(Collected data)
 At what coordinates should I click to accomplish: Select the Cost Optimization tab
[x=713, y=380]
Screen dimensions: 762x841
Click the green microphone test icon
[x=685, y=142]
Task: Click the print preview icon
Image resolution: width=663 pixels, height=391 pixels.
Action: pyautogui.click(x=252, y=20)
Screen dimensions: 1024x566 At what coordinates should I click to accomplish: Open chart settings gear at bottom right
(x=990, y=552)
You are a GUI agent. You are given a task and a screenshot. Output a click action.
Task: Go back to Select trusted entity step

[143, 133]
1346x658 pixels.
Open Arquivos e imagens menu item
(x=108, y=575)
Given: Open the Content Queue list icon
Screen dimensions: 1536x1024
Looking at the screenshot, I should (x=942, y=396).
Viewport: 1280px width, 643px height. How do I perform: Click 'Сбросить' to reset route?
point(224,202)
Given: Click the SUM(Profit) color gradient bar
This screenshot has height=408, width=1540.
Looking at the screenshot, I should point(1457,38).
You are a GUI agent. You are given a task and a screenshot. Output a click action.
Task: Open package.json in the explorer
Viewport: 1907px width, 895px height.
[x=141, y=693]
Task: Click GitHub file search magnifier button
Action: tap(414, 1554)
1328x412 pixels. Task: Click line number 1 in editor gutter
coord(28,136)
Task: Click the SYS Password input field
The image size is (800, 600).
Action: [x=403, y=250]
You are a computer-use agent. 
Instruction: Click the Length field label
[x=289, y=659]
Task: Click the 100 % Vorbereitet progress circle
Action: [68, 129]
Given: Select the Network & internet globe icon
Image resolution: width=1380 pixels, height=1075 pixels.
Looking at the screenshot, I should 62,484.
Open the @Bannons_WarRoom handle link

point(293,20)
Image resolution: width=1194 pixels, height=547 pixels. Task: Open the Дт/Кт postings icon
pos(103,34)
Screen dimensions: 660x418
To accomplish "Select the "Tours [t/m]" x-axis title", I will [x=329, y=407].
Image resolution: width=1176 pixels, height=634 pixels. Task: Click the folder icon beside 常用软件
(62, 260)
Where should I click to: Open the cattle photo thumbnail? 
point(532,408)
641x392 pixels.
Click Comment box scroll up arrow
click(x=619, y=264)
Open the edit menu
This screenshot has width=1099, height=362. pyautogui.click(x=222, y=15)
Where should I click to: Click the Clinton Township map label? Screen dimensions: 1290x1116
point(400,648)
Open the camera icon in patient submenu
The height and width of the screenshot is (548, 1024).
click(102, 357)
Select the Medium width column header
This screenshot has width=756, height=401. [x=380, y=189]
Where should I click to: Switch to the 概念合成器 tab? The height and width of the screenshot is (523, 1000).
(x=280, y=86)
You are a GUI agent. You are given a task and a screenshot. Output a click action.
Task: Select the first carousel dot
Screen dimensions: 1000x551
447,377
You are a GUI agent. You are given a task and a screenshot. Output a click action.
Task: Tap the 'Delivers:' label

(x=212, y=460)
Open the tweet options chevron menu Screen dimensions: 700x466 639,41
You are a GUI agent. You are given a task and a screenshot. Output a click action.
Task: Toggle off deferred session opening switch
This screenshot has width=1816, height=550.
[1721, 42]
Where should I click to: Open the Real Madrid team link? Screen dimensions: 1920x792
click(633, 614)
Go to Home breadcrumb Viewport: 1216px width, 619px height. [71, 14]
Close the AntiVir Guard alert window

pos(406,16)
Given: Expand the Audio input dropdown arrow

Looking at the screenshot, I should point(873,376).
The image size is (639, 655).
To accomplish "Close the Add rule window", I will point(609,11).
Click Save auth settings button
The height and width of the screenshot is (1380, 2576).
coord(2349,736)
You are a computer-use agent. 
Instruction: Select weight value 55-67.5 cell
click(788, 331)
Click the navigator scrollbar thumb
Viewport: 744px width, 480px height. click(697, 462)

__Your assignment__: Could you write out all the records exactly, please?

__Written answer__:
 At what coordinates should I click to accomplish: Select the Cost Optimization tab
[x=713, y=380]
Screen dimensions: 762x841
Click the green microphone test icon
[x=685, y=142]
Task: Click the print preview icon
Image resolution: width=663 pixels, height=391 pixels.
Action: pyautogui.click(x=252, y=20)
Screen dimensions: 1024x566 At what coordinates should I click to accomplish: Open chart settings gear at bottom right
(x=990, y=552)
You are a GUI agent. You are given a task and a screenshot. Output a click action.
Task: Go back to Select trusted entity step

[143, 133]
1346x658 pixels.
Open Arquivos e imagens menu item
(x=108, y=575)
Given: Open the Content Queue list icon
Screen dimensions: 1536x1024
Looking at the screenshot, I should (x=942, y=396).
Viewport: 1280px width, 643px height. How do I perform: Click 'Сбросить' to reset route?
point(224,202)
Given: Click the SUM(Profit) color gradient bar
This screenshot has height=408, width=1540.
Looking at the screenshot, I should point(1457,38).
You are a GUI agent. You are given a task and a screenshot. Output a click action.
Task: Open package.json in the explorer
Viewport: 1907px width, 895px height.
[x=141, y=693]
Task: Click GitHub file search magnifier button
Action: tap(414, 1554)
1328x412 pixels. Task: Click line number 1 in editor gutter
coord(28,136)
Task: Click the SYS Password input field
The image size is (800, 600).
Action: [x=403, y=250]
You are a computer-use agent. 
Instruction: Click the Length field label
[x=289, y=659]
Task: Click the 100 % Vorbereitet progress circle
Action: [68, 129]
Given: Select the Network & internet globe icon
Image resolution: width=1380 pixels, height=1075 pixels.
Looking at the screenshot, I should 62,484.
Open the @Bannons_WarRoom handle link

point(293,20)
Image resolution: width=1194 pixels, height=547 pixels. Task: Open the Дт/Кт postings icon
pos(103,34)
Screen dimensions: 660x418
To accomplish "Select the "Tours [t/m]" x-axis title", I will [x=329, y=407].
Image resolution: width=1176 pixels, height=634 pixels. Task: Click the folder icon beside 常用软件
(62, 260)
Where should I click to: Open the cattle photo thumbnail? 
point(532,408)
641x392 pixels.
Click Comment box scroll up arrow
click(x=619, y=264)
Open the edit menu
This screenshot has width=1099, height=362. pyautogui.click(x=222, y=15)
Where should I click to: Click the Clinton Township map label? Screen dimensions: 1290x1116
point(400,648)
Open the camera icon in patient submenu
The height and width of the screenshot is (548, 1024).
click(102, 357)
Select the Medium width column header
This screenshot has width=756, height=401. [x=380, y=189]
Where should I click to: Switch to the 概念合成器 tab? The height and width of the screenshot is (523, 1000).
(x=280, y=86)
You are a GUI agent. You are given a task and a screenshot. Output a click action.
Task: Select the first carousel dot
Screen dimensions: 1000x551
447,377
You are a GUI agent. You are given a task and a screenshot. Output a click action.
Task: Tap the 'Delivers:' label

(x=212, y=460)
Open the tweet options chevron menu Screen dimensions: 700x466 639,41
You are a GUI agent. You are given a task and a screenshot. Output a click action.
Task: Toggle off deferred session opening switch
This screenshot has width=1816, height=550.
[1721, 42]
Where should I click to: Open the Real Madrid team link? Screen dimensions: 1920x792
click(633, 614)
Go to Home breadcrumb Viewport: 1216px width, 619px height. [71, 14]
Close the AntiVir Guard alert window

pos(406,16)
Given: Expand the Audio input dropdown arrow

Looking at the screenshot, I should point(873,376).
The image size is (639, 655).
To accomplish "Close the Add rule window", I will point(609,11).
Click Save auth settings button
The height and width of the screenshot is (1380, 2576).
coord(2349,736)
You are a computer-use agent. 
Instruction: Select weight value 55-67.5 cell
click(788, 331)
Click the navigator scrollbar thumb
Viewport: 744px width, 480px height. click(697, 462)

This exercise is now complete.